═══ Records for the task ═══
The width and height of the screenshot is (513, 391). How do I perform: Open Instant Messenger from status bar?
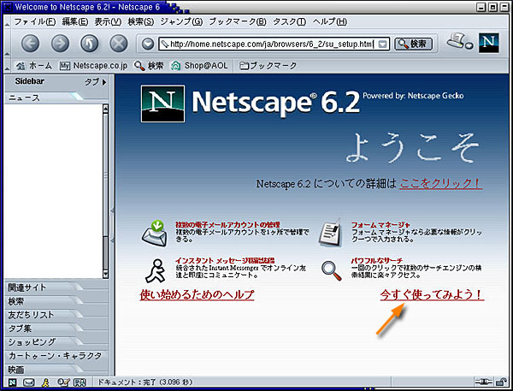(x=45, y=382)
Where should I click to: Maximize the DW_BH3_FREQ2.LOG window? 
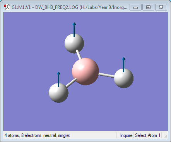pos(148,7)
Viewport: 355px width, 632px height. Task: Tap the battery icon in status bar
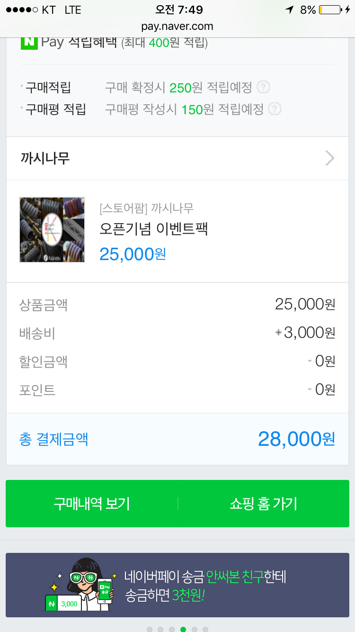(x=330, y=10)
═══
## Task details
The lines to restate word for word run from the line that contains "Viewport: 355px width, 632px" through the end of the entries above, both ends included. Leave out all pictures and write nothing else.

## Reply
Viewport: 355px width, 632px height. Task: Tap the battery icon in status bar
(x=330, y=10)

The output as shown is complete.